### [HOW TO COMPLETE THIS TASK]
The answer should be an exact copy of the lines from the one with "Screen dimensions: 1124x615" through the end of the listing below, with no other lines.
== THE DATA
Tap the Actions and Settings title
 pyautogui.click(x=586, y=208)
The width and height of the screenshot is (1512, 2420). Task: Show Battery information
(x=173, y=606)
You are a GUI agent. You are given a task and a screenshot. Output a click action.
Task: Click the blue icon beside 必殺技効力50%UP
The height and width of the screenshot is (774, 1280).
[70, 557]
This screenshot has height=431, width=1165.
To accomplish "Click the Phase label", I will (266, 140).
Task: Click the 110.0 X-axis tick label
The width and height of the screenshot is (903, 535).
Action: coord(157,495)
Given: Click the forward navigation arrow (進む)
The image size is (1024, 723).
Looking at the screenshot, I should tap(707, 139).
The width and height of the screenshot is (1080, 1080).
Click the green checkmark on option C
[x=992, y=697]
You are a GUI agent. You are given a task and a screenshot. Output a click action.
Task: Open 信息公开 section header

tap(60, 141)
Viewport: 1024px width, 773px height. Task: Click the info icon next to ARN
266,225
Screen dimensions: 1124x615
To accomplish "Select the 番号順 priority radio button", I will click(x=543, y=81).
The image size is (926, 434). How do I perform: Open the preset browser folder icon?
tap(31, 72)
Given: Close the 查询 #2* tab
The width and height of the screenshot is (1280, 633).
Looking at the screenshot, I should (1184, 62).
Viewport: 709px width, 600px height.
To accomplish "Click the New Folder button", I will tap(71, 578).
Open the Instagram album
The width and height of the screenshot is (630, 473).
====
### [YOUR RESPONSE]
Screen dimensions: 1124x615
To accomplish "Select the 番号順 priority radio button", I will click(x=543, y=81).
The image size is (926, 434). How do I perform: Open the preset browser folder icon?
tap(31, 72)
Given: Close the 查询 #2* tab
The width and height of the screenshot is (1280, 633).
Looking at the screenshot, I should (1184, 62).
Viewport: 709px width, 600px height.
To accomplish "Click the New Folder button", I will tap(71, 578).
Open the Instagram album
The width and height of the screenshot is (630, 473).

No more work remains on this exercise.